Helmholtz lecture Viola Störmer, September 24th: The structure of attention and working memory
Helmholtz lecture by Viola Störmer (Department of Psychological and Brain Sciences at Dartmouth College): The structure of attention and working memory
Abstract: Attention is one of the most important components of cognition: it lets us focus on specific information in the environment and determines what information enters working memory and other higher levels of processing. In this talk, I will investigate the mechanisms underlying feature-based attention and visual working memory, focusing on a few recent findings from our lab.
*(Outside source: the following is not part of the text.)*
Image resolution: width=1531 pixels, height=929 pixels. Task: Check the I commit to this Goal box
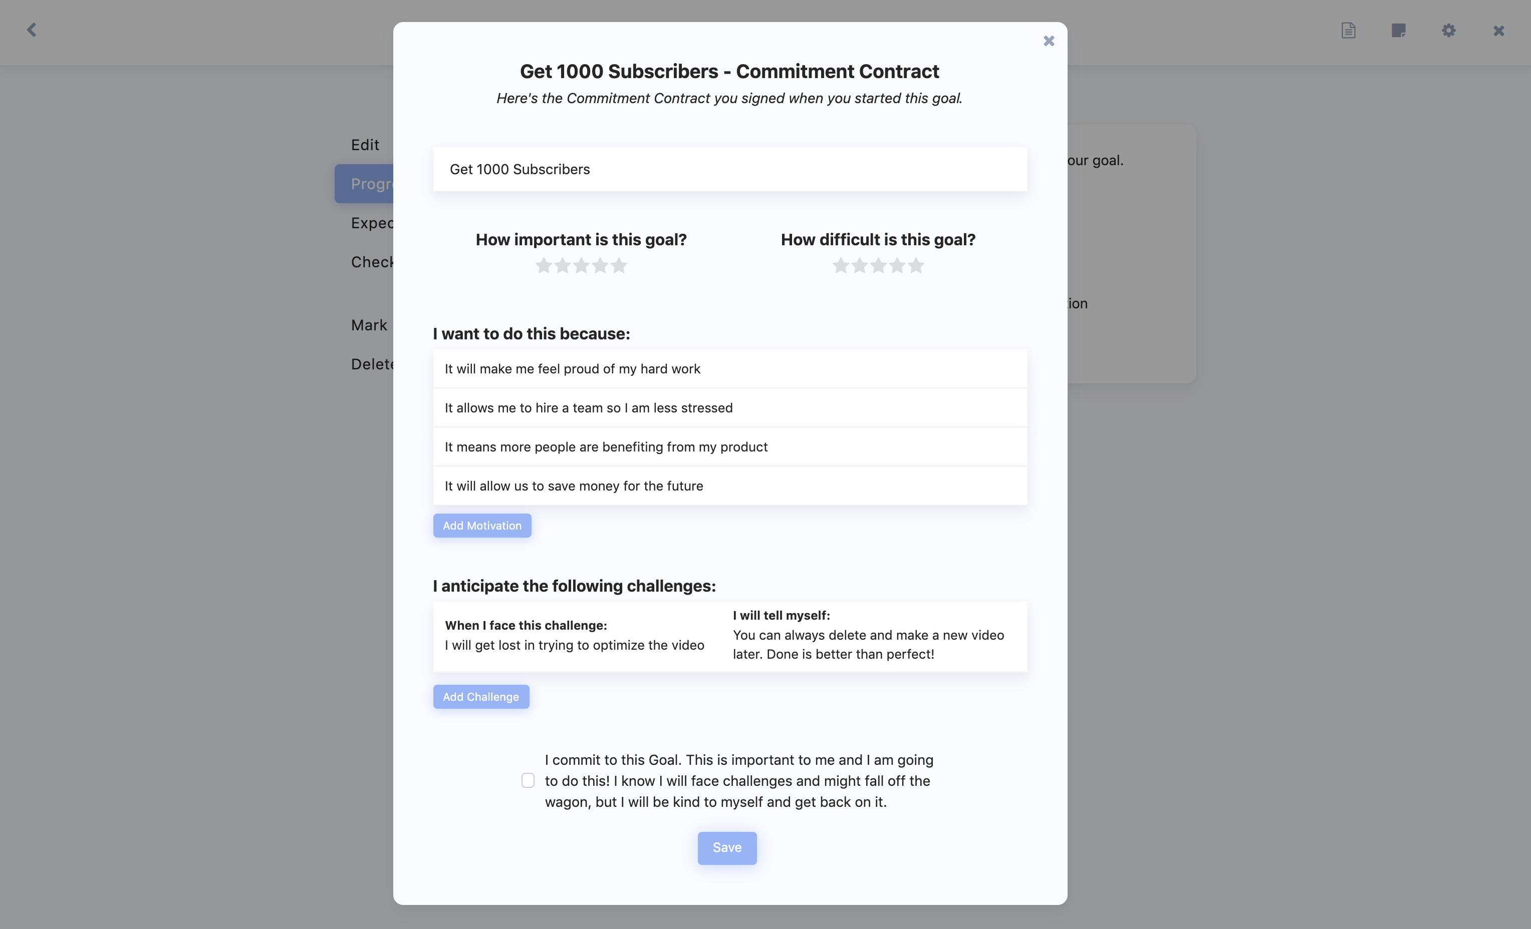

First, I will show that feature-based attention comprises a center-surround profile that increases visual processing of attended items, but at the same time inhibits signals that are perceptually similar to the attended ones. Next, I will explore how knowledge about which feature to ignore helps us attenuate processing of that feature and will show that, paradoxically, this ignoring is accomplished via strategic proactive enhancement of the to-be-ignored feature; suggesting that feature suppression may occur only indirectly as a consequence of enhancement. Finally, I will show that visual working memory – often described as having a fixed capacity limit – has higher capacity when actively maintaining meaningful, real-world objects (relative to simple stimuli). Throughout the talk, I’ll argue that an understanding of how attention and memory interact with perceptual representations provides important insights into their fundamental properties: their limits, their computations, their structures.